BEGIN Source information
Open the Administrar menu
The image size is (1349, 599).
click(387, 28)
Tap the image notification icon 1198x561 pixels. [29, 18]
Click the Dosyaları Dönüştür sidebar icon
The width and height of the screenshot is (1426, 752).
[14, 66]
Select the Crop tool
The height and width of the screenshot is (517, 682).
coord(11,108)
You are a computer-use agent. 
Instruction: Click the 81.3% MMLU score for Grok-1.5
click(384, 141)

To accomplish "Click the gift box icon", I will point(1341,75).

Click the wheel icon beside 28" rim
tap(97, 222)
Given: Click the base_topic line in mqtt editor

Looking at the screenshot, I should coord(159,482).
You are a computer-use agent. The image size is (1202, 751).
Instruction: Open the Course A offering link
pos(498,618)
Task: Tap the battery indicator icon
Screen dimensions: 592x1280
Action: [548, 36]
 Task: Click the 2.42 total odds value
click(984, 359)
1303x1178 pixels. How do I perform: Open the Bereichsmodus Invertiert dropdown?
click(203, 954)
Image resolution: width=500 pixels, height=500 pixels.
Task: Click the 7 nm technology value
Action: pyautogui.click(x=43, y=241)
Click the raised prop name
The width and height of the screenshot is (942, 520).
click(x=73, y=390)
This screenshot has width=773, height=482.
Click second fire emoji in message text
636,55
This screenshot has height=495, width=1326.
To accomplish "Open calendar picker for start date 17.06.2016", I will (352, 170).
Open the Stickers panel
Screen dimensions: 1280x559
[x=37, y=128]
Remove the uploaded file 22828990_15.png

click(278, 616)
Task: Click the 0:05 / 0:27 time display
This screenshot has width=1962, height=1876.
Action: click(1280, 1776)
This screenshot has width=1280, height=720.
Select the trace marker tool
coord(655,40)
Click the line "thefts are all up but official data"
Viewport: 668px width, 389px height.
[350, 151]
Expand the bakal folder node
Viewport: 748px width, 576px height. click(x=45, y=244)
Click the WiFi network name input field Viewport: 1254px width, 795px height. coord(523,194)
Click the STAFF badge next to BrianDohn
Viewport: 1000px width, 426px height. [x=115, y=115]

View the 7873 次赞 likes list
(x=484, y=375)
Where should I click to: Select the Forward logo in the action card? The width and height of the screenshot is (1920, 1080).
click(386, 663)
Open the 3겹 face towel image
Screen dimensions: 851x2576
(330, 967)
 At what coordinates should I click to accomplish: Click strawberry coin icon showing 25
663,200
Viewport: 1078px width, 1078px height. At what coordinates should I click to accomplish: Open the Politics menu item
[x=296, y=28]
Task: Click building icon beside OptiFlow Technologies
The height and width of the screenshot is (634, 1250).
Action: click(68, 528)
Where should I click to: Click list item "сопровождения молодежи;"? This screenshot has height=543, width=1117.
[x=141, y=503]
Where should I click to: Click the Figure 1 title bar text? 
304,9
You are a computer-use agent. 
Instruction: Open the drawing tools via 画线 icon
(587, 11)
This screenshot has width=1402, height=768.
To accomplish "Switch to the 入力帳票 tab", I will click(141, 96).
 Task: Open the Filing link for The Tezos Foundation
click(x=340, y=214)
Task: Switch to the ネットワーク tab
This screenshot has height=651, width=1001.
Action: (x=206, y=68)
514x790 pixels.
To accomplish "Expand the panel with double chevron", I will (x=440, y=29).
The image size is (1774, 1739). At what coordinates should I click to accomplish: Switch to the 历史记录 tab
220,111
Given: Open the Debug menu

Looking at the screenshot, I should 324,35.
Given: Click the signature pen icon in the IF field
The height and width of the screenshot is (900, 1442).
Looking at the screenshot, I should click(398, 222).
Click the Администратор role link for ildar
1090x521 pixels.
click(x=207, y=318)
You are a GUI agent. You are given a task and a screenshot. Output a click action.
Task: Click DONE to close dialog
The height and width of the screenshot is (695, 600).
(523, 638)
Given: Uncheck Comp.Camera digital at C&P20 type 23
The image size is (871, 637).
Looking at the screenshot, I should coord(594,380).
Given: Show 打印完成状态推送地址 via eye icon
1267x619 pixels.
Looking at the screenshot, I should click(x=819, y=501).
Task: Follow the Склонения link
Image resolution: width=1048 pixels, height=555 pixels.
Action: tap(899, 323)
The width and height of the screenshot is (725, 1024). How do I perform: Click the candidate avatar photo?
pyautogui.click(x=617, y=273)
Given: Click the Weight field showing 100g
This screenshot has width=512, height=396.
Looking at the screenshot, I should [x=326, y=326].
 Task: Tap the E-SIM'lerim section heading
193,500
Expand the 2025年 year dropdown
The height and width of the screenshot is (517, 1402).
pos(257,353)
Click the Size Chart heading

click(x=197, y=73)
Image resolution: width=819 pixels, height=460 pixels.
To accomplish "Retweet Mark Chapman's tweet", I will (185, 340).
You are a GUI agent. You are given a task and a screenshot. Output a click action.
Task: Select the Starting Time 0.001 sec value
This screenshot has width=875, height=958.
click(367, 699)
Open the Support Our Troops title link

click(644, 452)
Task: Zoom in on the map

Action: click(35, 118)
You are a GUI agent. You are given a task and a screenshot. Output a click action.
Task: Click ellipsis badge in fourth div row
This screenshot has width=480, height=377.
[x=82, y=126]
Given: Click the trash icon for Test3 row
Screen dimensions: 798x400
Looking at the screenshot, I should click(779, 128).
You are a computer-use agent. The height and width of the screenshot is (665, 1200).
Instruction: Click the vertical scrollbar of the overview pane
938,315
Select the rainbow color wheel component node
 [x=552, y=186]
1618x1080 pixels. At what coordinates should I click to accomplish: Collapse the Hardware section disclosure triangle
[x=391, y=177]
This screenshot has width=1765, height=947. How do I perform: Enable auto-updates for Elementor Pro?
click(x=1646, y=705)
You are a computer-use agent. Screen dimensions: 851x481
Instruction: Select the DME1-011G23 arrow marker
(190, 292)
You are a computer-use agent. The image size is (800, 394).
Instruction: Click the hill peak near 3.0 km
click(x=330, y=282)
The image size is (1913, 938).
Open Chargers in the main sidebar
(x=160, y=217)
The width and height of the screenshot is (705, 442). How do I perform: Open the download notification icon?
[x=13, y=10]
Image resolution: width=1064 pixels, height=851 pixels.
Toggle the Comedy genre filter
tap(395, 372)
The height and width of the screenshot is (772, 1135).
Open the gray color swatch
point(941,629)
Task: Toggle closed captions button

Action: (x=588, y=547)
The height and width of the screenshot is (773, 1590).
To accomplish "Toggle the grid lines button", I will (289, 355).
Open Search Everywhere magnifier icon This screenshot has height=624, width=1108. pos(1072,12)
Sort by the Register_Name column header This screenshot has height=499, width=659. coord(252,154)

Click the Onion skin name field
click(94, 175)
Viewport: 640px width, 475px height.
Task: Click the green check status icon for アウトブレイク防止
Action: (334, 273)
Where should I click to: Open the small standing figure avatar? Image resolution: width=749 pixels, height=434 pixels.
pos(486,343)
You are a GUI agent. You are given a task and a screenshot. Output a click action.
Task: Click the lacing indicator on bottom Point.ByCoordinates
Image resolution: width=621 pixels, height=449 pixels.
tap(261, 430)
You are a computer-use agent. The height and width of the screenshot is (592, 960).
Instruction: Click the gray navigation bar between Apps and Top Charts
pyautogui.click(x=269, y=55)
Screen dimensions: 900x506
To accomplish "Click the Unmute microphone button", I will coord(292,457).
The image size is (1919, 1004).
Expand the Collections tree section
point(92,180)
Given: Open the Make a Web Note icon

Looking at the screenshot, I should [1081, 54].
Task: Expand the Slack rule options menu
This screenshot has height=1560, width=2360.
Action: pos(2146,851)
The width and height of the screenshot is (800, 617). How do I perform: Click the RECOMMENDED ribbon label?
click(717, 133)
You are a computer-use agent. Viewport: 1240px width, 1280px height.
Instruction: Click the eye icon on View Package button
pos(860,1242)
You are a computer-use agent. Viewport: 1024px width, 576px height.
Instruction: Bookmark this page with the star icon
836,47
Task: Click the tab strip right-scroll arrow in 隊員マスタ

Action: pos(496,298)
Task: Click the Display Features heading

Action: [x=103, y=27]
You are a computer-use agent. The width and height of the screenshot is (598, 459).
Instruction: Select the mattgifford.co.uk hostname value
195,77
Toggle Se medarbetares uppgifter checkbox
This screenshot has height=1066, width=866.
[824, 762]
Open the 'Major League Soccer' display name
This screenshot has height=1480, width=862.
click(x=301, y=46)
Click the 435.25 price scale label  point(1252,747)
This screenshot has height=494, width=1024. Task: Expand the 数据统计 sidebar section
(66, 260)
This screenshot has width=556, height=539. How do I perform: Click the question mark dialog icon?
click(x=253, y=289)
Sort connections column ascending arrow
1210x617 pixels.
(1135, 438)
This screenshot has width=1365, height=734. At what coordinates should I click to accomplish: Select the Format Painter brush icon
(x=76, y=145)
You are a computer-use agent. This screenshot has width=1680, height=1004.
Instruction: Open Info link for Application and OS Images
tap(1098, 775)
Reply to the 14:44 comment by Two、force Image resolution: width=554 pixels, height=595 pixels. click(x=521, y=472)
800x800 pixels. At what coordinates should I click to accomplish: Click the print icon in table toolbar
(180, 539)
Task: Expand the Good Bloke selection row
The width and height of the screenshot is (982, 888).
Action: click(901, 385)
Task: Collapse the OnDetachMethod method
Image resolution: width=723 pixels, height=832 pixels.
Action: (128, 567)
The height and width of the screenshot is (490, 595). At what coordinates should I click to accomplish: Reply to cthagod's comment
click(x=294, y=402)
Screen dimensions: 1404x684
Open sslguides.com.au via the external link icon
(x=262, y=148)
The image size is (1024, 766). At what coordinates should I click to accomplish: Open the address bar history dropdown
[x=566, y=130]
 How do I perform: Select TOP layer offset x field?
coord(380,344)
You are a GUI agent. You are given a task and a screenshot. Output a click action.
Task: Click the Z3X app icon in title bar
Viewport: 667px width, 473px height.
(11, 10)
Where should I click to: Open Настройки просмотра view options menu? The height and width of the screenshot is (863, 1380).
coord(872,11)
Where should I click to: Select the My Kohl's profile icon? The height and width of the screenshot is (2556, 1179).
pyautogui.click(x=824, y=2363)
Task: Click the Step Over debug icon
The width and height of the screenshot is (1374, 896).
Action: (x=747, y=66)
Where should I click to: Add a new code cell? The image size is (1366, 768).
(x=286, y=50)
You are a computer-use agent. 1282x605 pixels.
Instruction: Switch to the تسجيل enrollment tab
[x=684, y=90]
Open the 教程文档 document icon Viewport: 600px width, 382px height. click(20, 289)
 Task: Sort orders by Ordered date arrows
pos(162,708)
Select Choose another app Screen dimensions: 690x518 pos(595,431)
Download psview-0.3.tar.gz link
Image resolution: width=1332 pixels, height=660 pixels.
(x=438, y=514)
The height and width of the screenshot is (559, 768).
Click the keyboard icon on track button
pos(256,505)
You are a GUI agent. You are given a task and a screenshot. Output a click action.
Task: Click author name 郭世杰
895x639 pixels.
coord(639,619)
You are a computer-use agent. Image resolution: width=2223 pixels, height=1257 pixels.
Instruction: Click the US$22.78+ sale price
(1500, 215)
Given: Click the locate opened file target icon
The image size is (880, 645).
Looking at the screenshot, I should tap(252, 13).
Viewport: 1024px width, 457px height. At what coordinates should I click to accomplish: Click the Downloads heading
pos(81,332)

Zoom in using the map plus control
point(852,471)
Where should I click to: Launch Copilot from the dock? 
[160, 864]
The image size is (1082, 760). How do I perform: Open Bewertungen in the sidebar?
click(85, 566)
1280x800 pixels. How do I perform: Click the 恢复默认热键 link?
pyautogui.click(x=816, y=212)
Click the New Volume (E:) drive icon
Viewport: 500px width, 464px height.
END Source information
Assignment:
From the records above, show each line that contains the word "column".

Finished exercise:
Sort by the Register_Name column header This screenshot has height=499, width=659. coord(252,154)
Sort connections column ascending arrow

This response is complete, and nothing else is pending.